Broto memberanikan diri bertanya. "Resolusi... apa?"
"Resolusi biar aku nggak kesepian lagi! Mulai sekarang, kalian tinggal di sini selamanya!" teriaknya, lalu tertawa lagi dengan suara yang memekakkan telinga.
Dodi, dengan refleks, menyalakan kembang api yang dibawanya untuk pesta. Ia melemparnya ke arah si hantu. Kembang api itu meledak dengan gemuruh, mengisi ruangan dengan cahaya berwarna-warni. Sosok itu terkejut, lalu mendadak menghilang dalam kepulan asap.
Mereka tidak menyia-nyiakan waktu. Pintu depan mendadak terbuka, dan mereka lari keluar secepat mungkin. Di luar, suara riuh pesta tahun baru menggema di kejauhan, seolah tidak ada yang tahu kejadian horor yang baru saja mereka alami.
Keesokan harinya, warga menemukan rumah Pak Raji dalam keadaan berantakan.
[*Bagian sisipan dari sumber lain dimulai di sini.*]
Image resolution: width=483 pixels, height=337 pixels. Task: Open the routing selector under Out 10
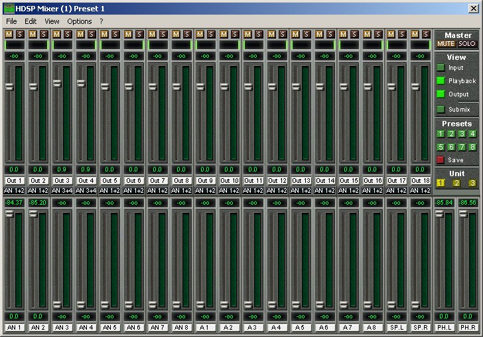click(230, 190)
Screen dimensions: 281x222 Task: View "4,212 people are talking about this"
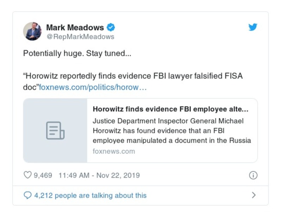coord(90,195)
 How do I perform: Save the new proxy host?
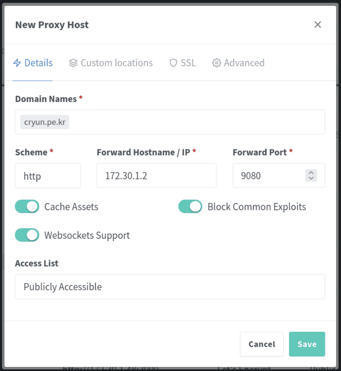point(307,344)
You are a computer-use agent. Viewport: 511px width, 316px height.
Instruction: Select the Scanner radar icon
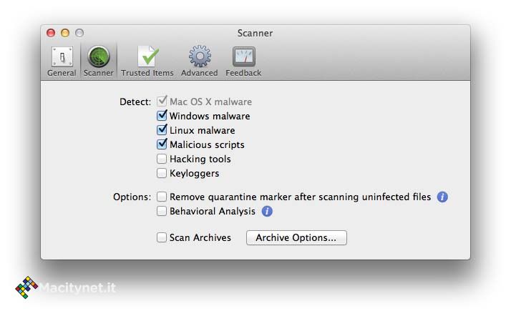coord(99,61)
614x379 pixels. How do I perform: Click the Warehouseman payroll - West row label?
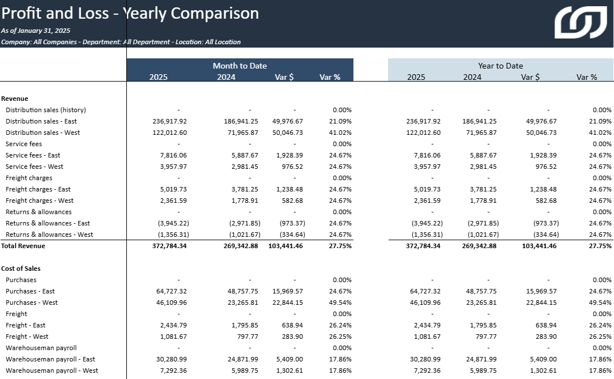pyautogui.click(x=52, y=371)
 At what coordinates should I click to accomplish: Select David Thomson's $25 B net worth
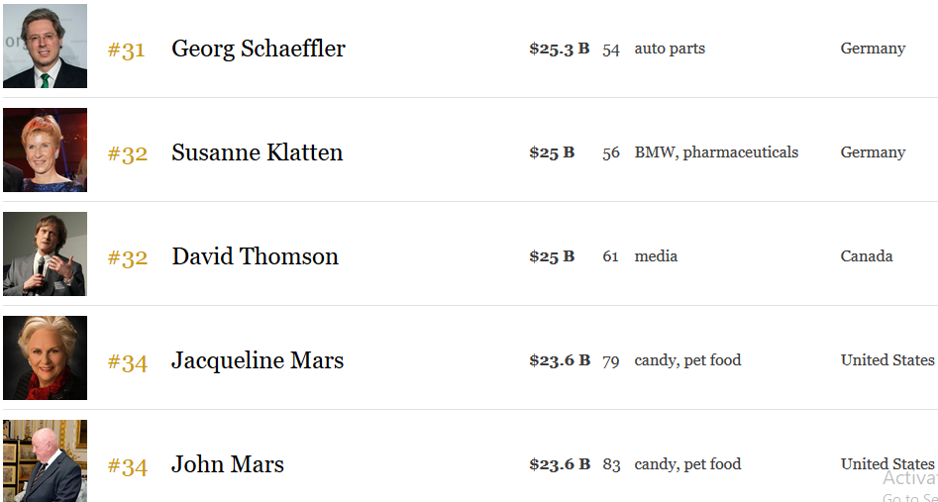[552, 256]
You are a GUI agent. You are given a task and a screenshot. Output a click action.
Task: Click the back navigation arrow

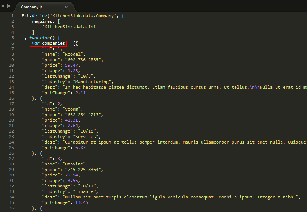3,6
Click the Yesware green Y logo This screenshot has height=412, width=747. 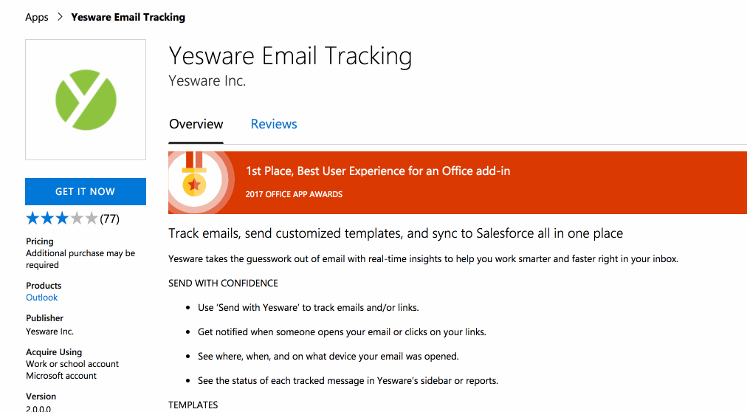click(x=86, y=100)
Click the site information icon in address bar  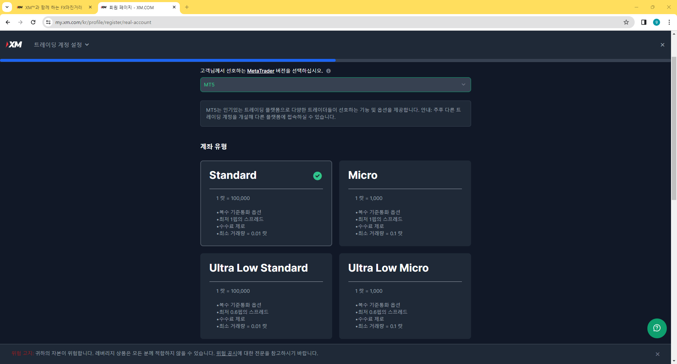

Dodi dan teman-temannya bersumpah untuk tidak pernah kembali lagi ke sana. Namun, yang paling mengejutkan adalah sepiring ketan hitam yang mereka tinggalkan. Piring itu bersih, hanya menyisakan tulisan di bawahnya: "Terima kasih. Tahun depan datang lagi, ya."